Le blues du Rased
Qui se souvient encore des Rased ? C’était en 2008 : les maîtres spécialisés et les psychologues regroupés derrière cet acronyme (Réseau d’aides spécialisées aux élèves en difficulté) avaient bruyamment battu le pavé pour s’opposer aux velléités ministérielles de tailler dans leurs effectifs et de les remplacer par une "aide personnalisée" (effectuée par en dehors du temps scolaire par les instituteurs). Quatre ans plus tard, la réforme a fait son œuvre : au nombre de 15 000 en 2008 sur l’ensemble du territoire, les Rased ne devraient plus être que 10 000 à la rentrée 2012, d’après le Snuipp-FSU, le principal syndicat du premier degré.
Dans le département de l’Indre-et-Loire, 15 postes seront supprimés en septembre, dont deux à Saint-Pierre-des-Corps. Lionel Laboudigue fait partie des "victimes". Et le moins qu’on puisse dire est qu’il le vit mal. Très mal.
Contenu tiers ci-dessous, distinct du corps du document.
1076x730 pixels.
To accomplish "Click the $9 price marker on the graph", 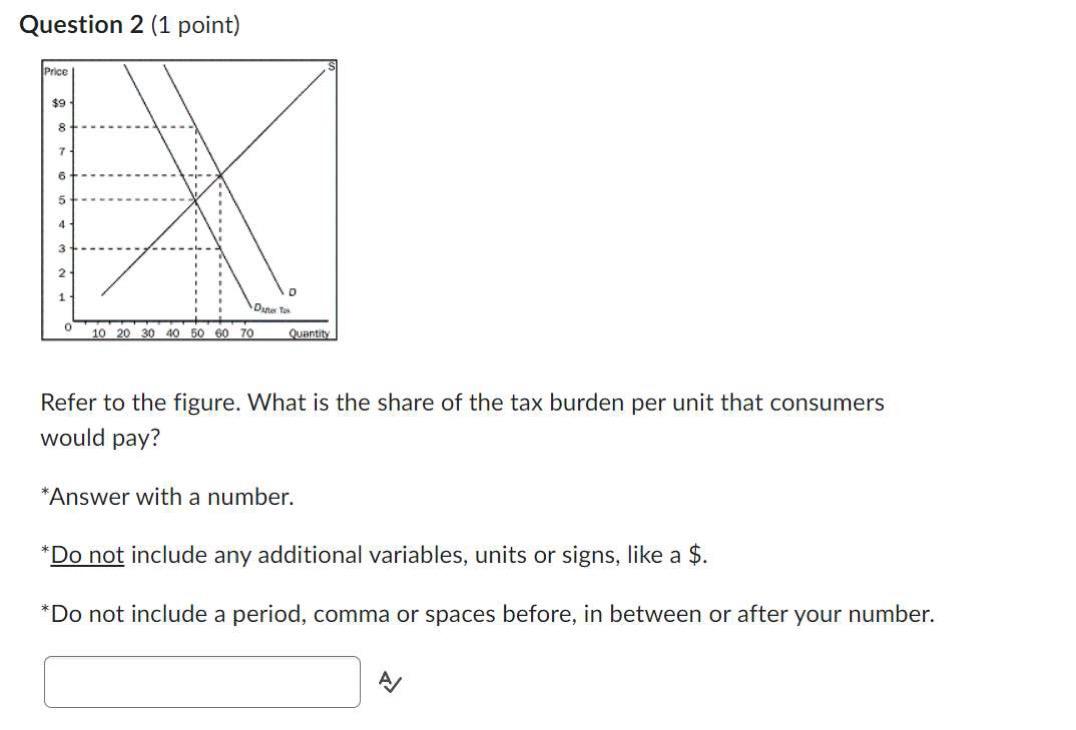I will tap(59, 103).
Lionel Laboudigue a 40 ans, dont quinze années de carrière en tant que professeur des écoles. Il a bourlingué aux quatre coins du département (La Ville-aux-Dames, Neuillé-le-Lierre, Château-Renault, Bléré, Amboise…), s’est frotté à pratiquement tous les niveaux existants dans le primaire avant de décider, il y a un an, de devenir "maître G", nom donné aux enseignants spécialisés dans l’aide éducative. A l’Institut universitaire de formation des maîtres (IUFM) de Tours, il était seul en formation l’an dernier. Diplôme en poche, il a ensuite été nommé dans plusieurs écoles de Tours et des environs, notamment à Saint-Pierre-des-Corps. C’était sa première affectation. Ce sera sa dernière.
Quand l’Inspection académique lui a signifié, il y a un mois, que son poste ne serait pas reconduit, les sentiments se sont bousculés. "Etonnamment, je n’ai pas été surpris, raconte-t-il. Révolté oui. Très en colère également. Mais pas surpris car cela était dans l’air depuis le début de l’année scolaire. En faisant cette formation de maître G, je savais également que la perspective de rester longtemps en poste était hasardeuse. Mais je m’étais lancé là-dedans à la manière d’un acte militant."
La désillusion est d’autant plus grande que Lionel Laboudigue a – ou plutôt "avait" - le sentiment d’avoir "trouvé sa voie". Redonner confiance à des élèves perdus dans le champ des savoirs, utiliser des jeux et des voies détournées pour y parvenir, travailler les ressources affectives comme on malaxe une pâte, faire le lien avec les familles… Lui qui, lorsqu’il était "simple" instituteur, se sentait démuni face à des élèves en difficulté n’aura eu qu’une petite année pour vérifier de lui-même l’utilité du système Rased.
Quand on lui demande si des enfants ont progressé lors des séances hebdomadaires d’une heure maximum qu’il effectue dans une salle de classe adaptée, il répond "oui"sans ciller. "On est la soupape qui fait diminuer la pression entre ces enfants et leurs appréhensions face à l’école. Sans cette soupape, le risque d’imploser devient énorme. Que deviendront-ils si on arrête de les aider ? On peut imaginer qu’ils seront éjectés du système scolaire à un moment ou un autre."
A sa déception personnelle d’arrêter si tôt son nouveau métier se mêle une sensation plus sournoise, indicible, "comme l’impression d’avoir été un peu lâché", dit cet ancien "désobéisseur". A Saint-Pierre-des-Corps, une mobilisation locale avait pourtant pris forme dès l’apparition des premières menaces sur les deux postes. Enseignants, parents d’élèves, élus avaient lancé des pétitions, quémandé des rendez-vous en haut-lieu, accroché des banderoles aux grilles des écoles, distribué des tracts au marché, alerté les médias… Et puis les vacances de février sont passées par là. Le soufflet est retombé.
Etonnamment, la perspective de l’élection présidentielle a également joué un rôle dans le découragement ambiant. Comme l’expliquait une de ses collègues il y encore un mois, "la campagne ne nous aide pas. Les gens se disent : 'pourquoi continuer à manifester alors que tout peut changer en fonction du vote ?' C’est un peu paradoxal, mais c’est comme ça."
Contraint de revenir à son premier job, Lionel Laboudigue formule actuellement ses vœux en vue d’un poste d’instituteur pour la rentrée de septembre. Retourner à l’ordinaire d’une salle de classe a tout d’"un renoncement", confie le maître spécialisé, inconsolable d’avoir pratiqué trop peu de temps un "métier qui disparaît".